Tauscher overcame plenty just to make himself a part of that team. Out of football for the first part of the year while rehabbing the second season-ending knee injury of his career, which occurred in December '08, he signed with the Packers on Oct. 12.
Back in the lineup for the first time in Week 9 at Tampa Bay, Tauscher then had to battle through a minor knee mishap, eventually becoming the full-time starter in Week 11 and playing the rest of the way.
What influence Tauscher had in the team's second-half resurgence has been overstated by some and under-appreciated by others. Statistically, the offense allowed an alarming 41 sacks in the first nine games of '09, but just 10 over the span of Tauscher's seven straight starts to close the regular-season.
He downplays the direct impact he may have had on those numbers, but his veteran presence on the practice field, in the locker room and in the huddle no doubt played a role in the offense's increased efficiency.
"There's always a ton of blame when numbers are not good, and there's probably more credit when things look better, but our offense is a timing and rhythm-based offense," Tauscher said. "Just looking back at those first three or four weeks, I don't think the team was in sync, and as time went on we had a better understanding of what we were going to be and what was going to make us successful.
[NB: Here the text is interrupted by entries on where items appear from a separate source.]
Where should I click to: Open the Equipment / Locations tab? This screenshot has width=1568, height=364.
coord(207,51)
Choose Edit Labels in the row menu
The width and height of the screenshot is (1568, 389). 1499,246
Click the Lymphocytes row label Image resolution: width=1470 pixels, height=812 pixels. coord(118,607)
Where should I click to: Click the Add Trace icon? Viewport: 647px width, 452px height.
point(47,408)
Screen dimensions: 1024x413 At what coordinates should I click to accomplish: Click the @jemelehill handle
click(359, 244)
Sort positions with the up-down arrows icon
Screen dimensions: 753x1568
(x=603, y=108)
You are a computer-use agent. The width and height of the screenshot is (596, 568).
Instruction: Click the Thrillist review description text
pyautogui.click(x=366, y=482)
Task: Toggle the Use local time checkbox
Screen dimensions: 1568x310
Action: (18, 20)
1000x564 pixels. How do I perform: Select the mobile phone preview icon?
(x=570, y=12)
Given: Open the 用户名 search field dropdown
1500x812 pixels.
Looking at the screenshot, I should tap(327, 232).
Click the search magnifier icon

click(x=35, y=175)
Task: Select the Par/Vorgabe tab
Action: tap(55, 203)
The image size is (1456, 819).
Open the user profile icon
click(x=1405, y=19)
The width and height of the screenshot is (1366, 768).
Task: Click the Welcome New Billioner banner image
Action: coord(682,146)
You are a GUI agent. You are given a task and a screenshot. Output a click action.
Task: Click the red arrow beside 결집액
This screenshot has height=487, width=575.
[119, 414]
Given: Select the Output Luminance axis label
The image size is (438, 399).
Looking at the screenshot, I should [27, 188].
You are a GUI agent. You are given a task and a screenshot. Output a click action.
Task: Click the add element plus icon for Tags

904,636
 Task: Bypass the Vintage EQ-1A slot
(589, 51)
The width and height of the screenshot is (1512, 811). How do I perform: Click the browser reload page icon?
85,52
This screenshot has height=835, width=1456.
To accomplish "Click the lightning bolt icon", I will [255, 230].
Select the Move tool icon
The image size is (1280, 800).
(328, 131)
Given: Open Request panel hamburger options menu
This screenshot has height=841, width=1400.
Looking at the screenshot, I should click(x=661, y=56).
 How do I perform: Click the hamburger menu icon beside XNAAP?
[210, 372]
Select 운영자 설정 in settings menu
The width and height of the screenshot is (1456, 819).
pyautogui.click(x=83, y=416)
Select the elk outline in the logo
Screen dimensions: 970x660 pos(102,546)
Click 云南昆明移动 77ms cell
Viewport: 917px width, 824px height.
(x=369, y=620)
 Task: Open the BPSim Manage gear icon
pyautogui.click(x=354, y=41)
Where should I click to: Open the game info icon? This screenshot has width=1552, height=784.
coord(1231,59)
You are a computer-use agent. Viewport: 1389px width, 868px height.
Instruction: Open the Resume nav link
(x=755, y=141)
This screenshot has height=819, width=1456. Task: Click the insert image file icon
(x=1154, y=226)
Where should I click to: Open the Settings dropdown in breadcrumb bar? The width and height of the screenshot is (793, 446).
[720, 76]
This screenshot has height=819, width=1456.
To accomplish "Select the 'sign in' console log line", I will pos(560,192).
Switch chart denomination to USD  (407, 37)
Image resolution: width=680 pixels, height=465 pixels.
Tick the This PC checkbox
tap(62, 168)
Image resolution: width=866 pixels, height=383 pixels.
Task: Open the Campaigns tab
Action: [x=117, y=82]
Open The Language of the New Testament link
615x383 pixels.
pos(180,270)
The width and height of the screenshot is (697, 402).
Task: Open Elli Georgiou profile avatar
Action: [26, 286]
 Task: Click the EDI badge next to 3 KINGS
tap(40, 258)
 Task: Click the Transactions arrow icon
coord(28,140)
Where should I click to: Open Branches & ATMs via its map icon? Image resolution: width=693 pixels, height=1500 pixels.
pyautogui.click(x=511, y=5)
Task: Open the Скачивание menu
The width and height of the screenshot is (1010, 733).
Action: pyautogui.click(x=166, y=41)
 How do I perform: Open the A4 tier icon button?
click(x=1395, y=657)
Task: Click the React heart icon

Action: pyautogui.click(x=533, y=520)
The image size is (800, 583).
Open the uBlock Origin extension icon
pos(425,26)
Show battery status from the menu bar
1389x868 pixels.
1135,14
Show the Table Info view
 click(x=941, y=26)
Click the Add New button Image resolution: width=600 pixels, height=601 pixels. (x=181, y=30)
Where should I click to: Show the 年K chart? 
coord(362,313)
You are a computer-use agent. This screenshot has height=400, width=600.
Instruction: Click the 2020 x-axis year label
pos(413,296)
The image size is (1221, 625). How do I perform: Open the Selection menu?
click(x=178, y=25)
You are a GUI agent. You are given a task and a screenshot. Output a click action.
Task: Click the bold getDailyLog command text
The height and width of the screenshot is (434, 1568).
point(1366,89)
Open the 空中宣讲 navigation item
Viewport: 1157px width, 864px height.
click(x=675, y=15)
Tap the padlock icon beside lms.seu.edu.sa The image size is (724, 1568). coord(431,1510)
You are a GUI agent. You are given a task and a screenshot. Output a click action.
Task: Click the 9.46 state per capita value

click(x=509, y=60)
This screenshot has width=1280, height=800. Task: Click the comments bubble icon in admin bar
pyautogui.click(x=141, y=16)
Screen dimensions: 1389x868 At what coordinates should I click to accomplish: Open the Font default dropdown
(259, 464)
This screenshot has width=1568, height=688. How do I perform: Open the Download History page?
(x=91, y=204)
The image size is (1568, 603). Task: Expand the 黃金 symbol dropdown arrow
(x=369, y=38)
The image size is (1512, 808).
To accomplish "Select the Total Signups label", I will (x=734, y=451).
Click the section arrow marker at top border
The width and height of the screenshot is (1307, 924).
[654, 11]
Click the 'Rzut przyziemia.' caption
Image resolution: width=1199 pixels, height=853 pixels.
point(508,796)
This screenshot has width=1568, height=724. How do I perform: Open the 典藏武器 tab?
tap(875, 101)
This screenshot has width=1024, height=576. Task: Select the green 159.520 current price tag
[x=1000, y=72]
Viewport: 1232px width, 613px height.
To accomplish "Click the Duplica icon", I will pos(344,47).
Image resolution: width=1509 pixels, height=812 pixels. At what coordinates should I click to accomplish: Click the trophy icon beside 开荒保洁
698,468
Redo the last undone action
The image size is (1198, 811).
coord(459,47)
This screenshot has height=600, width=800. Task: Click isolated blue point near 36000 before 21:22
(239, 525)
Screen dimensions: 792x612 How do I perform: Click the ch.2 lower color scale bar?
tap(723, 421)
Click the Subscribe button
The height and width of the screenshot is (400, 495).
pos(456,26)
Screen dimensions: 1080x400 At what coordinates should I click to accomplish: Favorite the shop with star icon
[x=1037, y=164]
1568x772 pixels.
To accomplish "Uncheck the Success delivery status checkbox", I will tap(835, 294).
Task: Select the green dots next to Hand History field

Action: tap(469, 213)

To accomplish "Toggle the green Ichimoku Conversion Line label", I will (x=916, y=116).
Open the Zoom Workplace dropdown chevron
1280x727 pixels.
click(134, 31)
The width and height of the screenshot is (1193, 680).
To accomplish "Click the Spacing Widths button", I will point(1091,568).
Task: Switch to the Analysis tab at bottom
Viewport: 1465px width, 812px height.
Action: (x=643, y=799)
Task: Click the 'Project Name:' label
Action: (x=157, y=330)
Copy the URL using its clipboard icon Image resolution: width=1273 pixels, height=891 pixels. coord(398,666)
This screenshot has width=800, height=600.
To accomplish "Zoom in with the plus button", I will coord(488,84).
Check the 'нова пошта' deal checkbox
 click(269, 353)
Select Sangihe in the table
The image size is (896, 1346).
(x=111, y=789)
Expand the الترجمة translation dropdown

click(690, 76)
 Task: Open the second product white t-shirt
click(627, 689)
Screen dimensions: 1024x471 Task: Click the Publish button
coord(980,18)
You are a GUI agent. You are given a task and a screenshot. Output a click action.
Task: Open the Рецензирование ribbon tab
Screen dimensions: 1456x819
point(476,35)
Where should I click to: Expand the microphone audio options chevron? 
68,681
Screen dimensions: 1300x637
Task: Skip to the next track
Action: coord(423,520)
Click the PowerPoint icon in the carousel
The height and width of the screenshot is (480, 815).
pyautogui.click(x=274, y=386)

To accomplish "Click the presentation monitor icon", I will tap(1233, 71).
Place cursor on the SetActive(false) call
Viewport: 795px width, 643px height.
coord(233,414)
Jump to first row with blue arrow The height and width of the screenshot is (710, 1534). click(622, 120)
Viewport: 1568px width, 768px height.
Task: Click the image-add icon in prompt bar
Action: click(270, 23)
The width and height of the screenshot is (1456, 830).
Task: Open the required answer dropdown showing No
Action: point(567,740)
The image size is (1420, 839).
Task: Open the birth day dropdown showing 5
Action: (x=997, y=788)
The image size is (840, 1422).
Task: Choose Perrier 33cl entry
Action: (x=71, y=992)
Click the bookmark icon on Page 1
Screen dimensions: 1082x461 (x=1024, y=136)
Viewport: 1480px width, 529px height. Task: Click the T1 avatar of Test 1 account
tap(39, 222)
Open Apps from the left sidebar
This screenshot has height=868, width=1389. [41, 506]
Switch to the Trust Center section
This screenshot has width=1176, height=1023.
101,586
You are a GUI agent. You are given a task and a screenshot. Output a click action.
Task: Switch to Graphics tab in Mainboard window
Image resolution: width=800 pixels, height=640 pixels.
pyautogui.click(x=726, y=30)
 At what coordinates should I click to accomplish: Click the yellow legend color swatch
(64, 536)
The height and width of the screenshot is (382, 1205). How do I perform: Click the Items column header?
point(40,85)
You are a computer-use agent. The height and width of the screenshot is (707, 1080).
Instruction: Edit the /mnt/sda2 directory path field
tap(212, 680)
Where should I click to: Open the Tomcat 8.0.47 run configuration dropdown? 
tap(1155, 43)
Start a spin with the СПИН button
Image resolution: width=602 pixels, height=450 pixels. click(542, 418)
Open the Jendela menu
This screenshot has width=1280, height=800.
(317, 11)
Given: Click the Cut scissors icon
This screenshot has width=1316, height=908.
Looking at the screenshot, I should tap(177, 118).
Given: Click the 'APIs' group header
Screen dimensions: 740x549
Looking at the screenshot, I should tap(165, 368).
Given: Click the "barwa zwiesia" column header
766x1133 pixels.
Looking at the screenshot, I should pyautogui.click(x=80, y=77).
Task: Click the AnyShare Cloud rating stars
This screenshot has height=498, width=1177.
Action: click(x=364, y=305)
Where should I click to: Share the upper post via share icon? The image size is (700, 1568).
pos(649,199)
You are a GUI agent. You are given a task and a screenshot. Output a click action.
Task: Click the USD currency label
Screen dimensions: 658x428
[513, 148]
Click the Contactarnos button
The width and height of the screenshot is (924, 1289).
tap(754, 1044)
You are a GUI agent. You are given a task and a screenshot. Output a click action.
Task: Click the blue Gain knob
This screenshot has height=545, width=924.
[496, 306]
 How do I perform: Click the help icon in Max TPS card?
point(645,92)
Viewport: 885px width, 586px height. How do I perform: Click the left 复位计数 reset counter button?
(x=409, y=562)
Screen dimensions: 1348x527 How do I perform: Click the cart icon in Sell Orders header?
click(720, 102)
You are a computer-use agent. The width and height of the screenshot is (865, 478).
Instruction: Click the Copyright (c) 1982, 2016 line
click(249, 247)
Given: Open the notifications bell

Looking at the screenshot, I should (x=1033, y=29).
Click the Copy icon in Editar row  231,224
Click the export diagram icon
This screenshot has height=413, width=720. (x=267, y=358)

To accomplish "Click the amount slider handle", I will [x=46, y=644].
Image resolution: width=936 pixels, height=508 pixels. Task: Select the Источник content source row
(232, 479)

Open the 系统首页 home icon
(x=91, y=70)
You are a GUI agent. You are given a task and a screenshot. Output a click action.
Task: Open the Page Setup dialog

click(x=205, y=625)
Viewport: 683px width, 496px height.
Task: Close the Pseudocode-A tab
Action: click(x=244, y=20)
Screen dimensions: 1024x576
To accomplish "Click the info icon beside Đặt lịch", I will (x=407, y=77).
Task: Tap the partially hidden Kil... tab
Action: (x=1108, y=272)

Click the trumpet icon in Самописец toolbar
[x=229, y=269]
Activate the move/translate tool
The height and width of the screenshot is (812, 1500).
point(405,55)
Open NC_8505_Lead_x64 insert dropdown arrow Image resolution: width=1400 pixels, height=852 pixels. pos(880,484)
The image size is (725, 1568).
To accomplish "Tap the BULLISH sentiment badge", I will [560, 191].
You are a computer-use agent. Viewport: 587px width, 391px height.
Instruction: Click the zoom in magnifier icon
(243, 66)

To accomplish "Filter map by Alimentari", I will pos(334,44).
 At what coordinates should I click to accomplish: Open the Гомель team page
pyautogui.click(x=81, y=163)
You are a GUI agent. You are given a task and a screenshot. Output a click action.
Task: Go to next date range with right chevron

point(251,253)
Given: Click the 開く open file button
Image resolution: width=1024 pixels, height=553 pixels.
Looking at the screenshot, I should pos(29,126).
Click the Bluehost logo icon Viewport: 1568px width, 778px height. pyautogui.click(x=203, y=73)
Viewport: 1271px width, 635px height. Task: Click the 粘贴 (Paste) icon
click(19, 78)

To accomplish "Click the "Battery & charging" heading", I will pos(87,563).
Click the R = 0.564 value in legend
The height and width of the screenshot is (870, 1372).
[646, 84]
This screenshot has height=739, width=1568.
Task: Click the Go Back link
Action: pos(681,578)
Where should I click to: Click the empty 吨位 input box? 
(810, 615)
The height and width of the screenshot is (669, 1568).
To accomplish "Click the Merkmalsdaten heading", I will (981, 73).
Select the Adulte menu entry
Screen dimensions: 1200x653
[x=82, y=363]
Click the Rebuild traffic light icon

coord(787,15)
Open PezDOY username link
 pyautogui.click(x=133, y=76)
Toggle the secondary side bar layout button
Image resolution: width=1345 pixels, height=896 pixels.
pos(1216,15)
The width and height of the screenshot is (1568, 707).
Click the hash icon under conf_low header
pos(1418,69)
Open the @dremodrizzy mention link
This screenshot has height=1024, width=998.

"I think maybe early on we were trying to figure out what was going to work and what wasn't. We figured out what we were going to do that was going to be successful, and we just stuck to that."
Tauscher did the same with his own play as he slowly worked his way back to a level of comfort with his knee.
"I struggled a little bit early," he admitted. "When you miss training camp and you're rehabbing an injury, there's a lot of things that go into it, and until you actually get out and play and trust your leg again, ... I don't know if in the beginning I felt that way. But as the season wore on, especially the last three or four weeks, I got more and more trust in that leg and my game improved."
Without a doubt, Tauscher believes he'll be a better player in 2010 than he was last season. For one, he'll be that much farther removed from his major knee injury, and he's in Green Bay now for the offseason strength and conditioning program.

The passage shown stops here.